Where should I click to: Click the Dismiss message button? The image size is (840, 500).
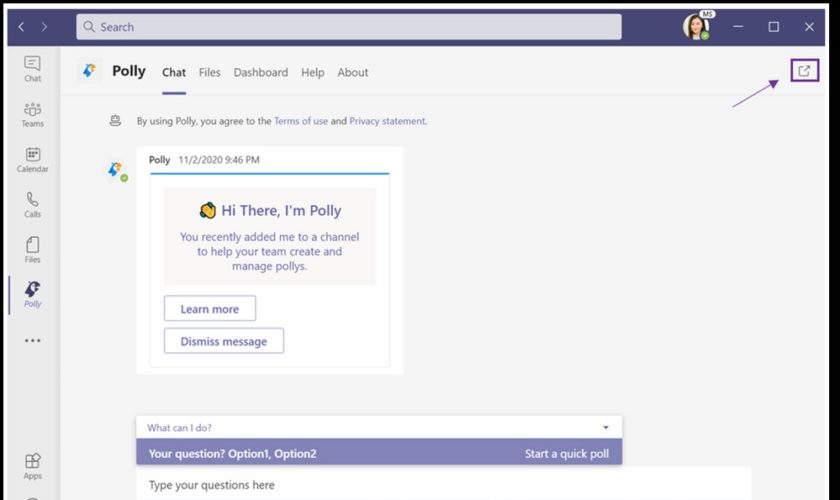(223, 341)
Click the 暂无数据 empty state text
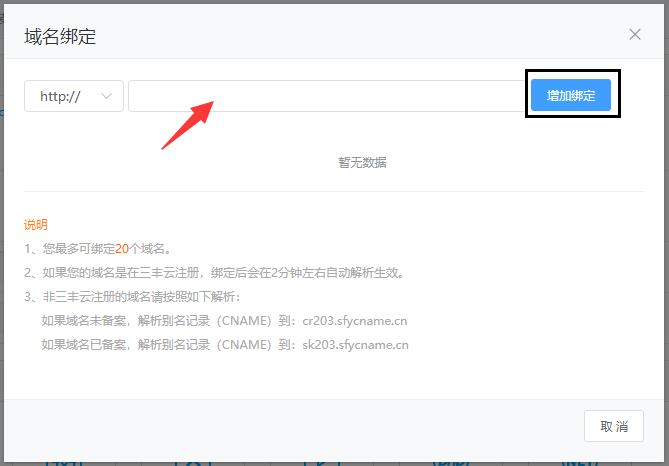Image resolution: width=669 pixels, height=466 pixels. coord(362,162)
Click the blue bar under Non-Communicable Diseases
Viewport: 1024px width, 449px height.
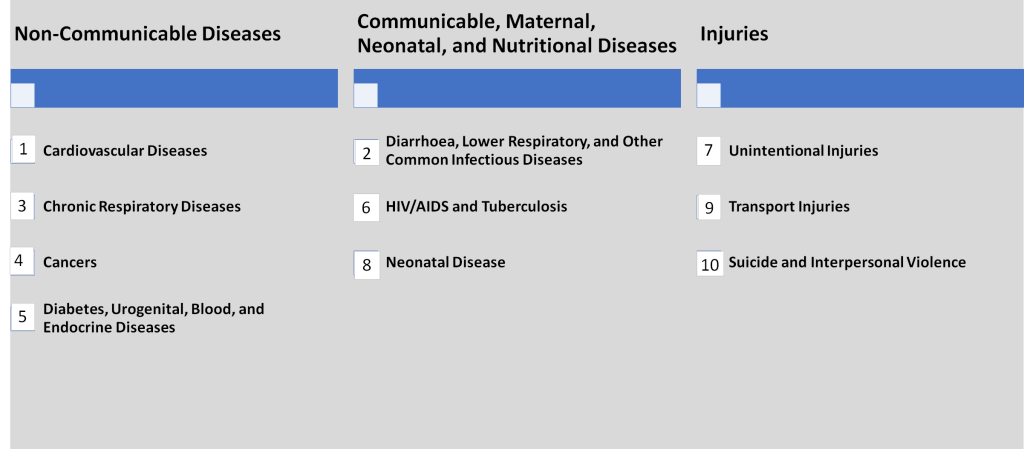(x=185, y=88)
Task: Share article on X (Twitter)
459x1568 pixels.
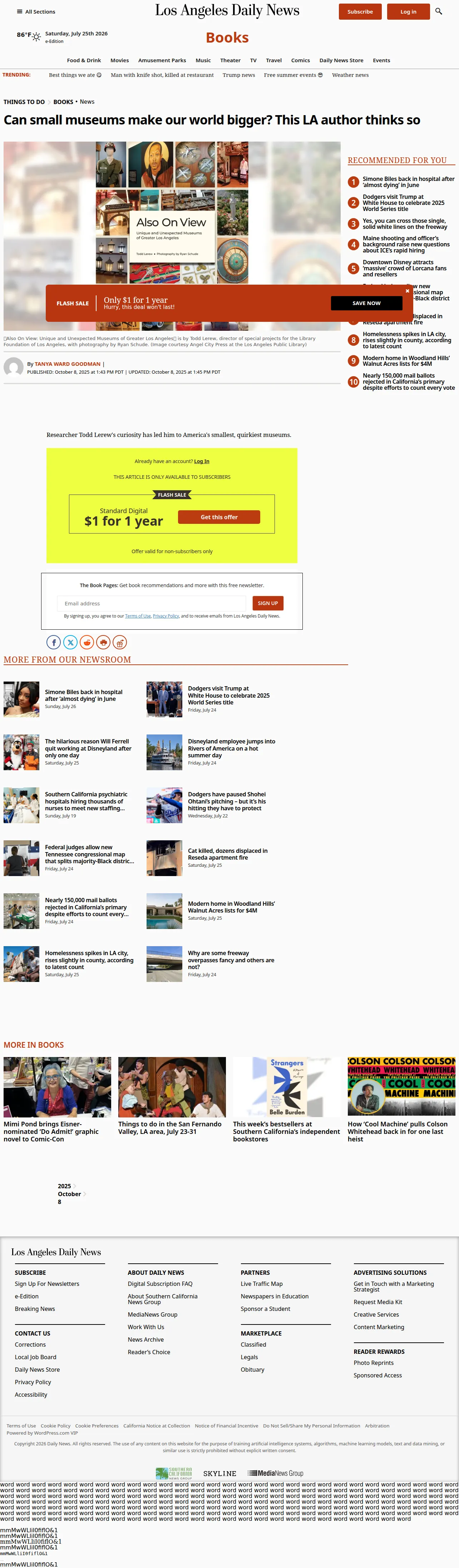Action: click(71, 642)
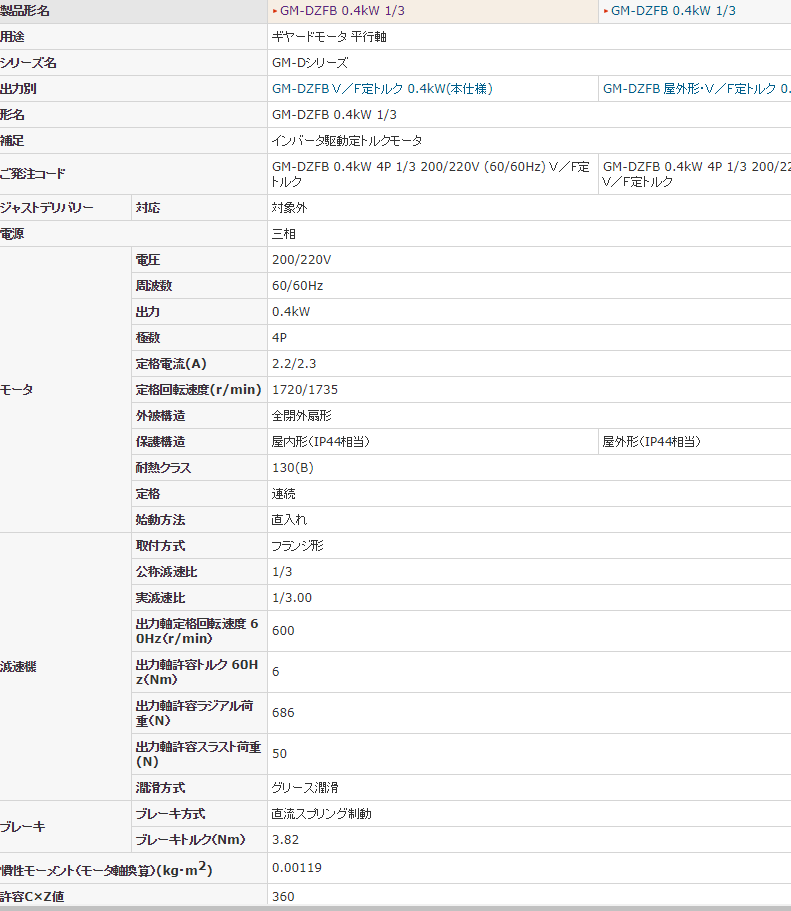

━━━━━━━━━━━━━━━━━━━━

→ WORK INSTRUCTIONS
Only the text of the listing above is wanted, transcribed exactly, without its images.

→ REPLY
Where should I click to: Click the Dismiss message button? The image size is (840, 500).
(223, 341)
Click the 暂无数据 empty state text
Image resolution: width=669 pixels, height=466 pixels. coord(362,162)
Click the blue bar under Non-Communicable Diseases
Viewport: 1024px width, 449px height.
(x=185, y=88)
Task: Share article on X (Twitter)
459x1568 pixels.
Action: click(71, 642)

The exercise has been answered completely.